|
1: Teil 1, ca. Seite 40
Ich knipste das Licht über dem Spiegel an und drehte meine Schulter zur Seite, wie ich es in den letzten Wochen oft getan hatte. Was ich erblickte, verschlug mir den Atem.
Die Tätowierung war rot angeschwollen, mehr als am Tag des Stechens. Sie glühte förmlich und schien zu pulsieren. Doch, was viel schlimmer war, und für mich eher wie ein böser Traum aussah, war, dass sie nicht mehr an ihrem ursprünglichen Platz war. Der perfekte runde Kreis mit dem sichelförmigen Symbol in seiner Mitte war um gut fünf Zentimeter nach unten gewandert: Die Tätowierung hatte sich bewegt.
Ich konnte erst nicht glauben, was ich sah, verdrehte meinen Kopf immer weiter, um besser sehen zu können, doch es war, wie ich es Ihnen sagte: Das Wakan-Tanka war nach unten gerutscht. Es befand sich jetzt am unteren Ende des rechten Schulterblatts, und an der Position, an welcher es ursprünglich gewesen war, war nur rote, geschwollene Haut zu sehen. Als ob es eine Spur ziehen wollte. Eine groteske Spur über meinen Körper.

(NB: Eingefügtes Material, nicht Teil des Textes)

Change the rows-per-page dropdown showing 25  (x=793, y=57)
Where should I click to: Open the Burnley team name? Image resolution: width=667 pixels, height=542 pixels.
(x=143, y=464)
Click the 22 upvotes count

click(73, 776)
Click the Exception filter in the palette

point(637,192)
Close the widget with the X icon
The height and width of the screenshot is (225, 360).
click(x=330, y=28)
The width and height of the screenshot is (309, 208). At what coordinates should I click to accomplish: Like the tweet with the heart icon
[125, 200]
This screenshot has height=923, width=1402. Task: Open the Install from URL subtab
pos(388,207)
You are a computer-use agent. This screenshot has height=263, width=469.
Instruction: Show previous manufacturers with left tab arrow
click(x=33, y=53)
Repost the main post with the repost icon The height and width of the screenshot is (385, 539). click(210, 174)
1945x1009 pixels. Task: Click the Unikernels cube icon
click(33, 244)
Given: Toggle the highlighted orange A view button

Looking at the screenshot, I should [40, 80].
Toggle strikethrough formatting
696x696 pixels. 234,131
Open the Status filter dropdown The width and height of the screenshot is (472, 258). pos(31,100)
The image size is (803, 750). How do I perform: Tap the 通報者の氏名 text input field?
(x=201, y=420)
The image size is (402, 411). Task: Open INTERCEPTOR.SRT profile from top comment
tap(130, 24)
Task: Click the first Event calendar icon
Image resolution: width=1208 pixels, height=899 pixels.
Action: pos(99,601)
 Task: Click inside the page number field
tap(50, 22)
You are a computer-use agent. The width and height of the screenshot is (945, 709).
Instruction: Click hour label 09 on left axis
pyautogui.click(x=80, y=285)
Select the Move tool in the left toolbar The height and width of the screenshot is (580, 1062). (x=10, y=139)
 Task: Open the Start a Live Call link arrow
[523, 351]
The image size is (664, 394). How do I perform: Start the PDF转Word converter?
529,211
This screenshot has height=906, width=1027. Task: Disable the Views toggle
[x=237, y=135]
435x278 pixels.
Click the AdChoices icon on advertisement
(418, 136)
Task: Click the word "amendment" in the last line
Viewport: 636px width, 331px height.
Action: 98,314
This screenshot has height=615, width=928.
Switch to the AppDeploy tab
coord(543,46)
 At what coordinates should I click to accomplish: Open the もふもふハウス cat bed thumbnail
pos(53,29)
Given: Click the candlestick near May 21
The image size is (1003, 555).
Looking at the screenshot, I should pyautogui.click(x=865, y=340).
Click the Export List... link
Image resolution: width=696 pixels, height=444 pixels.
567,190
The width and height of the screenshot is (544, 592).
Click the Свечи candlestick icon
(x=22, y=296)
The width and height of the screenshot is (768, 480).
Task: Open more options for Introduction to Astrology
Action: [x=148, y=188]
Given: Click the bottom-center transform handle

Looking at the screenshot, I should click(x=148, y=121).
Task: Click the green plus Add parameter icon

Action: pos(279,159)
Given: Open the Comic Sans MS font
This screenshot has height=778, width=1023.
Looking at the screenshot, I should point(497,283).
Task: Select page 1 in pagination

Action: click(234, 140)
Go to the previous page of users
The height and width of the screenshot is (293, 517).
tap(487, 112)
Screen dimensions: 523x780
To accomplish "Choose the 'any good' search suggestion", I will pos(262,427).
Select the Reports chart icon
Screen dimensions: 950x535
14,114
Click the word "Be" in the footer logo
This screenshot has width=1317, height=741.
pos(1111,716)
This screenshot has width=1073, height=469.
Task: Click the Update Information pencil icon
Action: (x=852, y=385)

Sie können sich sicher vorstellen, wie mir zumute war. Bei Tätowierungen konnte es manchmal passieren, dass die Farbe sich änderte, ja sogar die Position, wenn sich die darunter liegende Haut veränderte. Beispielsweise bei einem Tattoo auf dem Bauch einer Frau, das sich während der Schwangerschaft dehnt und nach der Geburt plötzlich verzerrt aussieht oder bei einem Teenager, der sich ein Herz auf den Oberarm tätowieren hat lassen, ohne damit zu rechnen, dass er später einmal ein Fitnessstudio besuchen und sein Arm einen Muskelzuwachs von fünfzehn Zentimetern bekommen würde.
Aber ich, verdammt, ich war weder schwanger noch betrieb ich Bodybuilding.
Es musste eine andere Erklärung dafür geben, dachte ich, eine natürliche.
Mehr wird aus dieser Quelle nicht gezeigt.